Diana Zoe López García was murdered on November 11, 2023. At the time, she was with Fabián Villegas in a hotel room in the Balvanera neighborhood where they lived. The perpetrator was never in doubt. It was Villegas himself, her partner of more than 20 years, who called 911 (the emergency number) and said he had stabbed Zoe during an argument. Hours later, already in custody, he posted farewell messages on Facebook and tried to deflect responsibility: “It was both of our faults,” he wrote.
“The investigation was swift, and the evidence focused on the aggravating factors. That was a difference from other cases. The investigating judge considered all the evidence gathered to be compelling and sufficient regarding the three aggravating factors: relationship, transvesticide, and femicide,” Sánchez explains.
The crime, she emphasizes, marked a turning point. “Aunt Zoe was murdered in November 2023. She was the trans woman who had entered the Casa Rosada (the presidential palace) through the trans employment quota. She is an important human rights figure for the trans community in our country. We hope the trial will bring reparations for her colleagues at the Hotel Gondolin and their families.”.

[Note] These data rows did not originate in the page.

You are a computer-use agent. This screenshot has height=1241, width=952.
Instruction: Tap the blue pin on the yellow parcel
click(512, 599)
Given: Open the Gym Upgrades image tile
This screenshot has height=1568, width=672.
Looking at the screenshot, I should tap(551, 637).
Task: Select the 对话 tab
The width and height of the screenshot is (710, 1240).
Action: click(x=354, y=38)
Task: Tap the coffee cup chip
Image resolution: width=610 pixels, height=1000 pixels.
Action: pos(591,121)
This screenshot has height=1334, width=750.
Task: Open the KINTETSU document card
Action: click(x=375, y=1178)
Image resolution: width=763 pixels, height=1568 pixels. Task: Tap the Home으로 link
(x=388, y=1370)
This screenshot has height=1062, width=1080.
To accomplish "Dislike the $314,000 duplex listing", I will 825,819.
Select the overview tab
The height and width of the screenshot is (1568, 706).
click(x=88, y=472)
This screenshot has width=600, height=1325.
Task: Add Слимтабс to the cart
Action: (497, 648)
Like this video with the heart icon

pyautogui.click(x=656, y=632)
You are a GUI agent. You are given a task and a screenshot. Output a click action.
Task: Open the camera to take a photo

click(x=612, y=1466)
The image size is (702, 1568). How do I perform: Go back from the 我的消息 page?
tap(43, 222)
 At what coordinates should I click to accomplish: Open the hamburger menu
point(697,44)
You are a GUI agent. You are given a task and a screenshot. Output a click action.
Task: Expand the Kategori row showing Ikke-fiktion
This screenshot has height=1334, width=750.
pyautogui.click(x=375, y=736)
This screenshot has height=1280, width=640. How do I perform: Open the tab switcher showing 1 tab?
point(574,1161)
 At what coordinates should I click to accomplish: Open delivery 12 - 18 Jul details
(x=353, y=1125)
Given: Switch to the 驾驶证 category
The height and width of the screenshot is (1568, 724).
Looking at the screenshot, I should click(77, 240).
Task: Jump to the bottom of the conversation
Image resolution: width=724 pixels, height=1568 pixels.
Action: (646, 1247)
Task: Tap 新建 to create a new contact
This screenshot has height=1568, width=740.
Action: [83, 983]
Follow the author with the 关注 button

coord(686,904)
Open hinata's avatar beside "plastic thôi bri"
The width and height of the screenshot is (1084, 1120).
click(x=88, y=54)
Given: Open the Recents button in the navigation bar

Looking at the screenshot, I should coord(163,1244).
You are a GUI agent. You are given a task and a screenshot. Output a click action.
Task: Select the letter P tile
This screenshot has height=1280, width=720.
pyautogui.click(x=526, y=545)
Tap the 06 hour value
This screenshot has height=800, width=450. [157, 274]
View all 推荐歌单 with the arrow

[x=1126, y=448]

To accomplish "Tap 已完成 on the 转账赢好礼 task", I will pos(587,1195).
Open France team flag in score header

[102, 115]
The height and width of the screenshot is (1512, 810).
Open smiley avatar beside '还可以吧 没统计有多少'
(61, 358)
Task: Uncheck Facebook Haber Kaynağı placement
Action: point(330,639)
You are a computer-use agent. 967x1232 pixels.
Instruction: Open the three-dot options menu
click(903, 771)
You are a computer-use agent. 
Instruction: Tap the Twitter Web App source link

The context today : more hate crimes
The trial for the transphobic murder of Zoe is taking place against a backdrop of increasing violence against LGBT people. According to the National Observatory of LGBT+ Hate Crimes of the Argentine LGBT+ Federation, developed in conjunction with the Ombudsman's Office of the City of Buenos Aires , at least 227 hate crimes were recorded in Argentina in 2025.
Furthermore, it analyzes that in 2025 there was 1 crime every 38 hours, while in 2024 it was 1 every 63 hours. And it reports that between 2024 and 2025, cases increased by 62%.
The observatory analyzes this increase in light of rising levels of impunity in cases of violence. It links them to “processes of institutional weakening, setbacks in public policies, and the expansion of stigmatizing discourses in politics and the media, which legitimize violence and facilitate impunity. Compared to 2022 (129 cases)—a year in which these discourses had less public space—the increase is alarming and demands a clear political and social interpretation: the normalization of stigma has lethal consequences .”
Zoe in the memory of the Gondolin girls


Diana Zoe Lopez Garcia was 47 years old and the president of Hotel Gondolin, a shelter and social organization for transgender and transvestite people. Based on her own experience of arriving in Buenos Aires from Salta, where she was born, she dedicated herself to supporting transgender people in vulnerable situations.
“I will always love talking about Zoe. I hope that people know above all that she was always a great person, humane and supportive,” Michelle, one of her classmates from Gondo, Presentes in 2023
Days before the start of the trial for the transphobic murder of Zoe López García, killed in November 2023, the Casa Rosada removed the banner in which Zoe's coworkers—she worked at the soup kitchen at Balcarce 50—demanded justice for her. pic.twitter.com/dQKkBGvCWT
— Franco Torchia (@francotorchia_) March 8, 2026
In June 2023, when the Diana Sacayán-Lohana Berkins Labor Quota Law turned two years old, Zoe was hired at the Casa Rosada (the presidential palace) to work in the cafeteria. She remained there until her murder. Days after the transphobic murder, her coworkers, along with her family from the Gondolín neighborhood, put up a sign in her memory . A few weeks ago, the sign was removed from the cafeteria.